Stressed Properties a Harder Sell Than Distressed Ones

Stressed Properties a Harder Sell Than Distressed Ones

By Jack Rogers 

The wide bid-ask gap during the first half of 2023—as CRE transaction volumes plunged in the steepest cliff dive since the Great Recession—appears to have narrowed in the third quarter. 

According to Steve Jacobs, CEO of online auction leader Ten-X, the “flex”—the difference between a seller’s initial asking price and a price that leads to an accepted transaction on the platform—has increased to 11% in the third quarter from 6% in Q2 2023.

Jacobs told GlobeSt.com that Ten-X is experiencing a huge surge in transaction “opportunities”—opportunities to bring properties onto the auction platform—which are the highest they’ve been in 12 years, he says. 

These include “stressed” office properties—those with values dropping, loans not in default—and multifamily campuses in markets where rents are flattening.

However, Jacobs told us, the company has turned away $4.5B in potential transaction volume because it rejects opportunities it doesn’t think will trade.
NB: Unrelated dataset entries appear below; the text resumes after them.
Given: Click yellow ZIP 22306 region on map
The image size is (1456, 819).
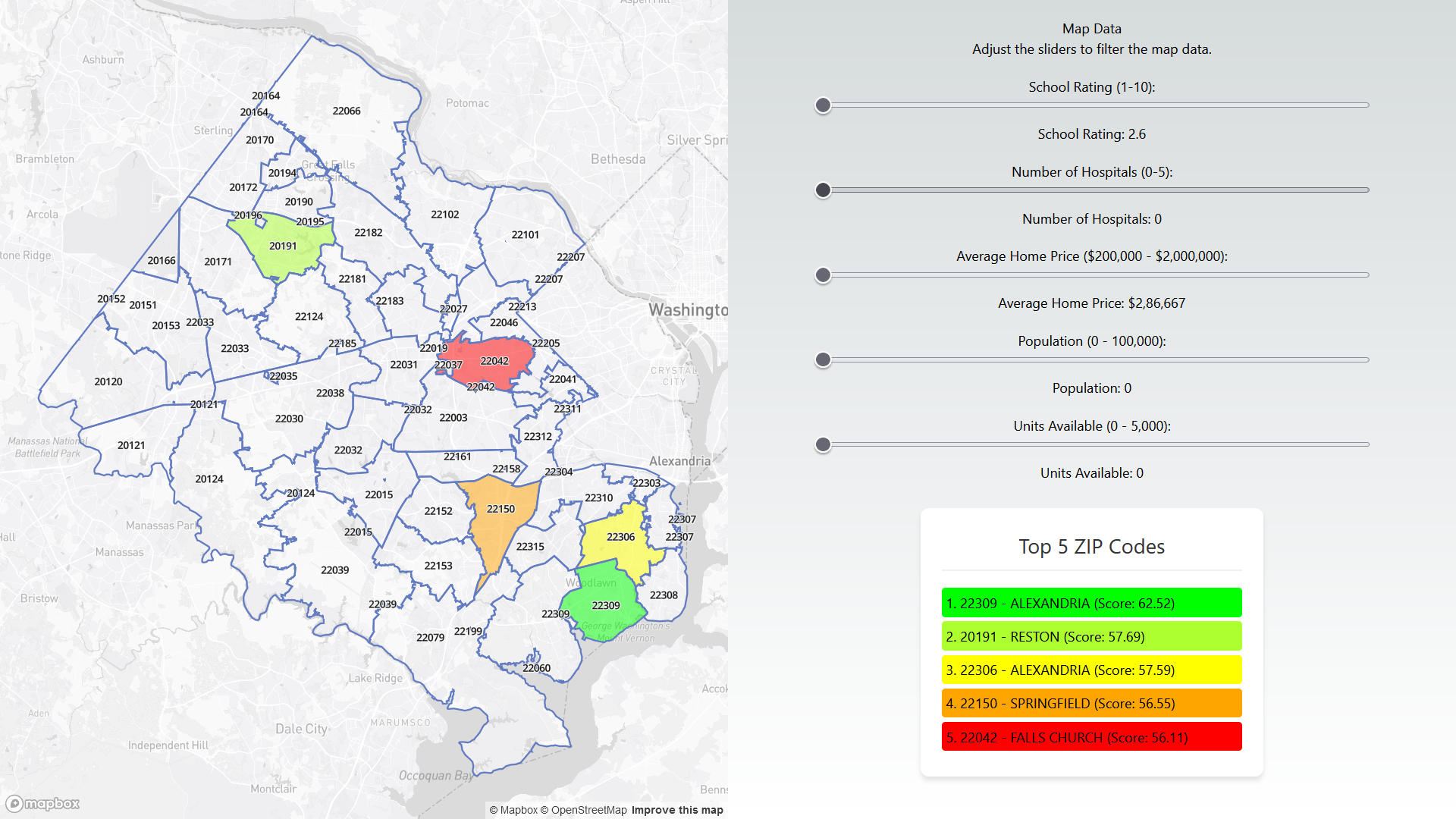Looking at the screenshot, I should [x=614, y=548].
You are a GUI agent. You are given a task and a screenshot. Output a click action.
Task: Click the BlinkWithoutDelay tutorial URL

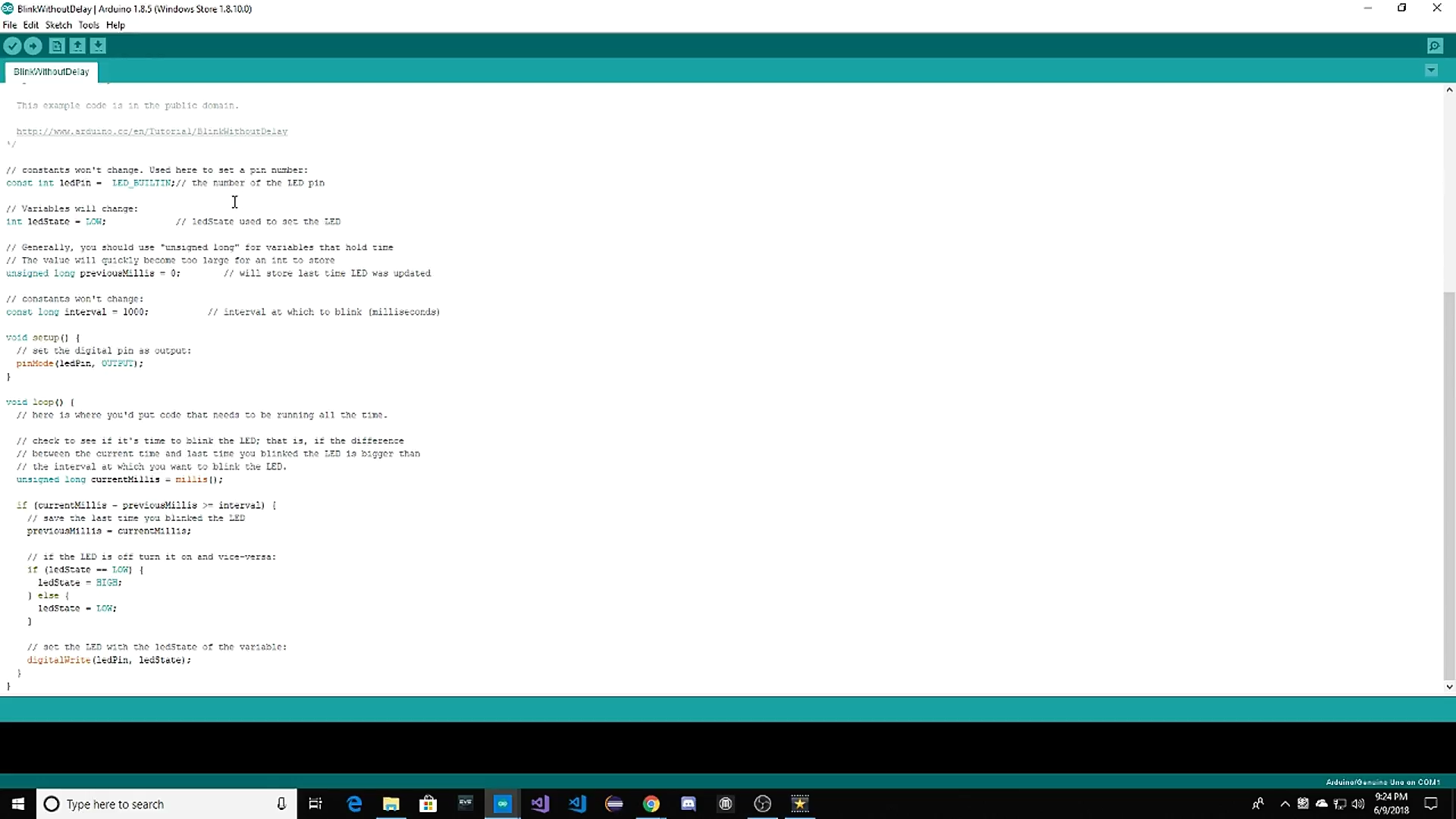(x=152, y=131)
“That $4.5 billion (was made up of) properties where the seller wants $10 million, we think it’s worth $7 million and we’re not going to take that on because sellers are not flexing that much,” Jacobs said. “They have to come out of pocket and they won’t.”

“As soon as they come in the door, we ask them, what are you going to do? Are you prepared to give up your equity?” he said.

“If we took on $3 billion of the opportunities we’re talking about, our trade rate would be 30%,” Jacobs added. Ten-X markets its auctions as having a 60% trade rate and 95-day list-to-closing times, which are much higher and faster than the offline market, respectively.

Opportunities now are trending toward what Jacobs calls “stressed” properties—properties that have a loan that equals or exceeds the current value of the property but is not in default—in which an expansion of flex opens up the possibility that deals can be reached.

“The seller wants $10 million, they have a $9 million loan and we think the property is worthy. This is a stress situation because they haven’t thrown it into default. The lenders are involved in the conversation, so they sell it for $9 million,” Jacobs explained.

With 6% flex in H1 2023, the wiggle room on a $10M trade was only about $600K; the 11% flex rate Ten-X has calculated based on its third quarter transactions means more than $1M was in play in a $10M trade—closing juice for stressed transactions.

Jacobs defines flex as “what a seller is willing to trade from reserve to accepted winning bet.”

Ten-X is seeing more opportunities in the multifamily sector as sellers are motivated by flattening rents, but to Jacobs it all comes down to the math—another way of saying some sellers still are holding out for unrealistically low cap rates.

“We have sellers that want 4 caps when the debt at Fannie Mae—a low-cost provider—is at 6.5%,” he said.

Jacobs told us that Ten-X continues to see an upswing of institutional buyers on its platform who are attracted by the speed to closing and the successful trade rate it offers. According to CoStar data, the average Ten-X list-to-close speed of 95 days is twice as fast as the CRE industry average.